The implications of this were beyond me: but I agreed that it was unlikely that the Soviets would want the rocket. Red China, Japan? The presence of Chinese workers and LeClerc’s Sino-Japanese transmitting set seemed to point that way, but the possibility was that those pointers were far too obvious, there were other countries in Asia-and outside Asia-who would dearly love to lay hands on the Black Shrike. But even more important than the question of what nation could or would want such a rocket was the answer to the question how any nation in the world had known that we were building such a rocket. Far back in my mind the first beginnings of an answer were beginning to shape themselves towards an impossible solution … I became gradually aware that Hargreaves was speaking again.

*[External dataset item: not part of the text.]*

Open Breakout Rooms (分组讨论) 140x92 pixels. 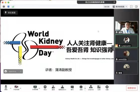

“I want to apologise for my stupidity this morning,” he was saying hesitantly. “Damn silly of me to persist in saying you were a solid fuel expert. I might have been putting a rope round your neck. I’m afraid I was too upset to think at all, far less think clearly. But I don’t think the guard noticed.”

“It’s all right. I don’t think either that the guard noticed.”

“You’re not going to cooperate with LeClerc?” Hargreaves asked. His hands were clasping and unclasping all the time, his nerves were no match for his brains. “I know you could do it if you wanted.”

“Sure I could. A couple of hours with Fairfield’s notes, diagrams, coding symbols and examining the actual layout, and I think I could. But time is on our side, Hargreaves- God knows it’s the only thing on our side. As far as LeClerc is concerned, the fusing is the key. He won’t leave till he gets the key. London knows I’m here, the ‘Neckar’ may get suspicious over the delay, anything can happen, and anything that can happen can only be to our advantage.” I tried to think of anything that could be to our advantage but failed. “So I sit tight. LeClerc suspects I’m an expert on solid fuels: he cannot possibly know.”